*Assigned task*:
Every record that follows must be set down word for word.

===== Dataset records

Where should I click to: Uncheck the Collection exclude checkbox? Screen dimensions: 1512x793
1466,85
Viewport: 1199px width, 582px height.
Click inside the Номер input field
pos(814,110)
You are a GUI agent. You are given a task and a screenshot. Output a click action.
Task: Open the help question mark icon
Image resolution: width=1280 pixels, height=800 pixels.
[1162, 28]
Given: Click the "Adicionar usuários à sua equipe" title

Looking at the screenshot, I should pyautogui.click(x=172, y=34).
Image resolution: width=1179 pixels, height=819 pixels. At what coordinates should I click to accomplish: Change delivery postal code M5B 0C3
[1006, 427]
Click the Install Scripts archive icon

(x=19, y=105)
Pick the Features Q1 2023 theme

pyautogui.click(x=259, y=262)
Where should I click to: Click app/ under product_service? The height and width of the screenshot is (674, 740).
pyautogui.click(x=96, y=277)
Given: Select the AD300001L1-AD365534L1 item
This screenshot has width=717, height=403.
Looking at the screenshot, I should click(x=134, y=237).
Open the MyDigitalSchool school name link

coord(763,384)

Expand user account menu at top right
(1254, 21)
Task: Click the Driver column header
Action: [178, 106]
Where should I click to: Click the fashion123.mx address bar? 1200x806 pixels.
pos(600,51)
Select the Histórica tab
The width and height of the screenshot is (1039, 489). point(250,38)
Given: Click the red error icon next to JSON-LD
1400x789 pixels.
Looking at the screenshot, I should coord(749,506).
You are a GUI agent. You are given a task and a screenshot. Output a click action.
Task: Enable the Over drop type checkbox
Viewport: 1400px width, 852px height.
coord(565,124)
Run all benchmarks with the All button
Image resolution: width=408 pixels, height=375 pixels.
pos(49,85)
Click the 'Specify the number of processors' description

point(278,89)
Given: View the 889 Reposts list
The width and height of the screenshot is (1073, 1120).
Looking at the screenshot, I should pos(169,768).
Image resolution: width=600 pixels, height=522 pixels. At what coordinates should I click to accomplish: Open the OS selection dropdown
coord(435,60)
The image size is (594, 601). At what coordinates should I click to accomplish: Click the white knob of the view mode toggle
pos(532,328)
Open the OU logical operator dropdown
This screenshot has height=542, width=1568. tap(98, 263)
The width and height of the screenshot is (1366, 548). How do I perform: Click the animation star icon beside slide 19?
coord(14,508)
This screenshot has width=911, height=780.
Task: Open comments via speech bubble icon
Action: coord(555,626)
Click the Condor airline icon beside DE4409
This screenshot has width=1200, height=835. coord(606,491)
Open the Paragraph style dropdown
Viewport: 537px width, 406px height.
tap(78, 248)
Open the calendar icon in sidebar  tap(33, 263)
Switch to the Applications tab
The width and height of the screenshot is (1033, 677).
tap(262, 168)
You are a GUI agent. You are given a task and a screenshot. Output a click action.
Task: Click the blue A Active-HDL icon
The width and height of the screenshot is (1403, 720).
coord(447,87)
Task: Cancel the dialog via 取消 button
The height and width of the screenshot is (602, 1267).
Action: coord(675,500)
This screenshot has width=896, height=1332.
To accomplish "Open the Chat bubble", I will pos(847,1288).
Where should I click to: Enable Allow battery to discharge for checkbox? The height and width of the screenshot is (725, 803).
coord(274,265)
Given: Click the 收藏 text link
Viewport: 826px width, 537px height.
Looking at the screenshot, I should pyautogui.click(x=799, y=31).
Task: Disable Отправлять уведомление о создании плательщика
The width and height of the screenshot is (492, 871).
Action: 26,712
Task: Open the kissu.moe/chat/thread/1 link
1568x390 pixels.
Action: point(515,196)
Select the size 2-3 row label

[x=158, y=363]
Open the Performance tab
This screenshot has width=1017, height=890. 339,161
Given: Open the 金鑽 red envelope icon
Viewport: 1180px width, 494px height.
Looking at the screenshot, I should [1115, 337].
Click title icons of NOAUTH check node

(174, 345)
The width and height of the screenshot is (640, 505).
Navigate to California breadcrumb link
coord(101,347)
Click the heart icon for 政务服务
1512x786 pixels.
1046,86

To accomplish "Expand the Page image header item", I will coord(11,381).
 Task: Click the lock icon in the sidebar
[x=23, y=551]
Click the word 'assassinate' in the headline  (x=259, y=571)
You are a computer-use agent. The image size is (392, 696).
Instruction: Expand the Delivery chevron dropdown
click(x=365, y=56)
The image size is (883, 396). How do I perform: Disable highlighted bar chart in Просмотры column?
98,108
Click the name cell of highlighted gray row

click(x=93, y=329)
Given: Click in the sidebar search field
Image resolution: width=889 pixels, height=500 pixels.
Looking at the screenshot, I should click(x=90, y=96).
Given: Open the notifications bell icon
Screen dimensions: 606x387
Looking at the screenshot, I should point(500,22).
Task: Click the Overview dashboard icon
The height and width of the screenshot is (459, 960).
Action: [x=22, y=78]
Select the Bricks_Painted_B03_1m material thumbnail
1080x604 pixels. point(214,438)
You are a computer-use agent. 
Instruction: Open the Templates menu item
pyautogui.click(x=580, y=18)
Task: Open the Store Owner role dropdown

==========

*Reply to the exercise*:
Where should I click to: Uncheck the Collection exclude checkbox? Screen dimensions: 1512x793
1466,85
Viewport: 1199px width, 582px height.
Click inside the Номер input field
pos(814,110)
You are a GUI agent. You are given a task and a screenshot. Output a click action.
Task: Open the help question mark icon
Image resolution: width=1280 pixels, height=800 pixels.
[1162, 28]
Given: Click the "Adicionar usuários à sua equipe" title

Looking at the screenshot, I should pyautogui.click(x=172, y=34).
Image resolution: width=1179 pixels, height=819 pixels. At what coordinates should I click to accomplish: Change delivery postal code M5B 0C3
[1006, 427]
Click the Install Scripts archive icon

(x=19, y=105)
Pick the Features Q1 2023 theme

pyautogui.click(x=259, y=262)
Where should I click to: Click app/ under product_service? The height and width of the screenshot is (674, 740).
pyautogui.click(x=96, y=277)
Given: Select the AD300001L1-AD365534L1 item
This screenshot has width=717, height=403.
Looking at the screenshot, I should click(x=134, y=237).
Open the MyDigitalSchool school name link

coord(763,384)

Expand user account menu at top right
(1254, 21)
Task: Click the Driver column header
Action: [178, 106]
Where should I click to: Click the fashion123.mx address bar? 1200x806 pixels.
pos(600,51)
Select the Histórica tab
The width and height of the screenshot is (1039, 489). point(250,38)
Given: Click the red error icon next to JSON-LD
1400x789 pixels.
Looking at the screenshot, I should coord(749,506).
You are a GUI agent. You are given a task and a screenshot. Output a click action.
Task: Enable the Over drop type checkbox
Viewport: 1400px width, 852px height.
coord(565,124)
Run all benchmarks with the All button
Image resolution: width=408 pixels, height=375 pixels.
pos(49,85)
Click the 'Specify the number of processors' description

point(278,89)
Given: View the 889 Reposts list
The width and height of the screenshot is (1073, 1120).
Looking at the screenshot, I should pos(169,768).
Image resolution: width=600 pixels, height=522 pixels. At what coordinates should I click to accomplish: Open the OS selection dropdown
coord(435,60)
The image size is (594, 601). At what coordinates should I click to accomplish: Click the white knob of the view mode toggle
pos(532,328)
Open the OU logical operator dropdown
This screenshot has height=542, width=1568. tap(98, 263)
The width and height of the screenshot is (1366, 548). How do I perform: Click the animation star icon beside slide 19?
coord(14,508)
This screenshot has width=911, height=780.
Task: Open comments via speech bubble icon
Action: coord(555,626)
Click the Condor airline icon beside DE4409
This screenshot has width=1200, height=835. coord(606,491)
Open the Paragraph style dropdown
Viewport: 537px width, 406px height.
tap(78, 248)
Open the calendar icon in sidebar  tap(33, 263)
Switch to the Applications tab
The width and height of the screenshot is (1033, 677).
tap(262, 168)
You are a GUI agent. You are given a task and a screenshot. Output a click action.
Task: Click the blue A Active-HDL icon
The width and height of the screenshot is (1403, 720).
coord(447,87)
Task: Cancel the dialog via 取消 button
The height and width of the screenshot is (602, 1267).
Action: coord(675,500)
This screenshot has width=896, height=1332.
To accomplish "Open the Chat bubble", I will pos(847,1288).
Where should I click to: Enable Allow battery to discharge for checkbox? The height and width of the screenshot is (725, 803).
coord(274,265)
Given: Click the 收藏 text link
Viewport: 826px width, 537px height.
Looking at the screenshot, I should pyautogui.click(x=799, y=31).
Task: Disable Отправлять уведомление о создании плательщика
The width and height of the screenshot is (492, 871).
Action: 26,712
Task: Open the kissu.moe/chat/thread/1 link
1568x390 pixels.
Action: point(515,196)
Select the size 2-3 row label

[x=158, y=363]
Open the Performance tab
This screenshot has width=1017, height=890. 339,161
Given: Open the 金鑽 red envelope icon
Viewport: 1180px width, 494px height.
Looking at the screenshot, I should [1115, 337].
Click title icons of NOAUTH check node

(174, 345)
The width and height of the screenshot is (640, 505).
Navigate to California breadcrumb link
coord(101,347)
Click the heart icon for 政务服务
1512x786 pixels.
1046,86

To accomplish "Expand the Page image header item", I will coord(11,381).
 Task: Click the lock icon in the sidebar
[x=23, y=551]
Click the word 'assassinate' in the headline  (x=259, y=571)
You are a computer-use agent. The image size is (392, 696).
Instruction: Expand the Delivery chevron dropdown
click(x=365, y=56)
The image size is (883, 396). How do I perform: Disable highlighted bar chart in Просмотры column?
98,108
Click the name cell of highlighted gray row

click(x=93, y=329)
Given: Click in the sidebar search field
Image resolution: width=889 pixels, height=500 pixels.
Looking at the screenshot, I should click(x=90, y=96).
Given: Open the notifications bell icon
Screen dimensions: 606x387
Looking at the screenshot, I should point(500,22).
Task: Click the Overview dashboard icon
The height and width of the screenshot is (459, 960).
Action: [x=22, y=78]
Select the Bricks_Painted_B03_1m material thumbnail
1080x604 pixels. point(214,438)
You are a computer-use agent. 
Instruction: Open the Templates menu item
pyautogui.click(x=580, y=18)
Task: Open the Store Owner role dropdown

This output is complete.